Rekomendasi ini pun harus dipublikasikan kepada negara-negara anggota dan rekomendasi itu baru dapat
diadopsi oleh DSB setelah 20 (dua puluh) hari dipublikasikan.
Kesemua tenggat waktu itu terkecuali apabila terdapat ketidak sepakatan lebih lanjut.

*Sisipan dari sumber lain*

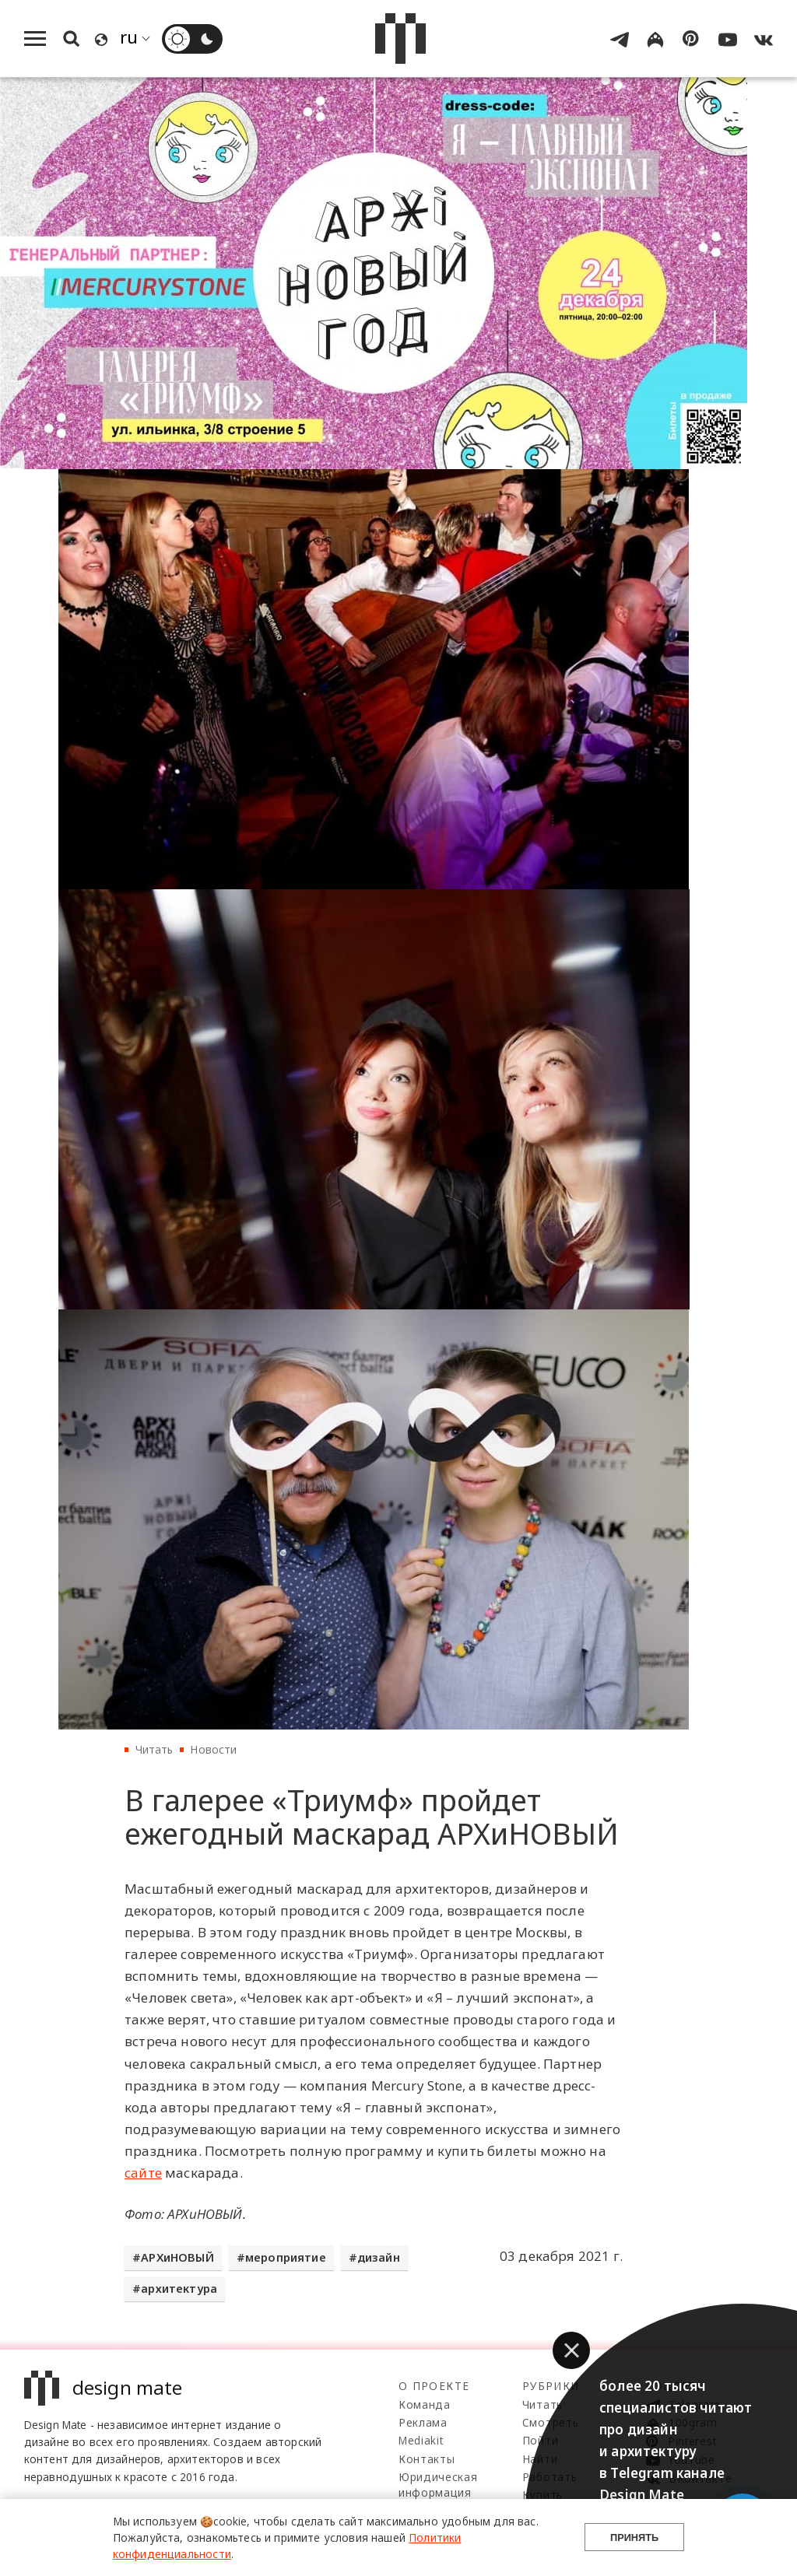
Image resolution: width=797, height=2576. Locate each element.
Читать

Dewan Appellate membahas kembali rekomendasi panel, apabila terdapat sengketa lanjutan dengan
penunjukkan dari DSB. Walaupun negara-negara anggota dapat melibatkan dirinya ke dalam sengketa, namun
yang dapat mengajukan sengketa lanjutan hanyalah pihak-pihak yang bersengketa. Hal-hal yang dapat
disengketakan pun terbatas pada kesesuaian aturan dan penafsiran, dan tidak ada lagi pengumpulan fakta atau
investigasi lanjutan.
Di dalam Dewan Appellate, terdapat prosedur tambahan, yang harus diikuti apabila terdapat sengketa lanjutan.
Yang pertama yakni pemberitahuan atas Nota Sengketa, kemudian pihak yang mengajukan harus mengisi
Permohonan Tertulis, kemudian diadakan Dengar Pendapat (Sidang Lisan), kemudian penjelasan atas apa-apa
saja yang disengketakan dan penyelesaiannya, dan diakhiri dengan publikasi dari hasil semua apa yang telh
dijelaskan di atas.
Yang dihasilkan oleh Dewan Appellate adalah rekomendasi, yang dapat saja merubah, memodifikasi, dan/atau
menguatkan hasil dari panel.
DSB
Rekomendasi yang dibuat oleh Panel dan/atau Dewan Appellate tidak memiliki kekuatan hukum sebelum
diadopsi oleh DSB. Setelah rekomendasi ini dikuatkan dengan adanya keputusan dari DSB, maka rekomendasi
tersebut adalah legally binding dan dapat dipaksakan eksekusinya.
Implementasi
Hasil dari rekomendasi yang telah ditetapkan kekuatan hukumnya oleh DSB harus dilaksanakan. Harus di sini
yakni dengan adanya sanksi bagi pihak yang tidak melaksanakan bagiannya.
Namun dengan banyaknya anggota WTO dan telah mengakarnya aturan-aturan yang dibuat oleh WTO dalam dunia
perdagangan internasional, maka WTO-DS dipercaya untuk menyelesaikan sengketa dagang yang rumit sekalipun,
terutama dengan adanya limpaha yurisdiksi dari International Court of Justice.
Sebagai salah satu cara penyelesaian sengketa alternatif, banyak yang dapat dipelajari dari prosedur WTO, terutama yakni
Panel yang terintegrasi dan pengaturan waktu yang tidak dapat ditawar, sehingga para pihak yang
bersengketa pun merasa aman untuk mendapatkan penyelesaian yang pasti dengan WTO-DS.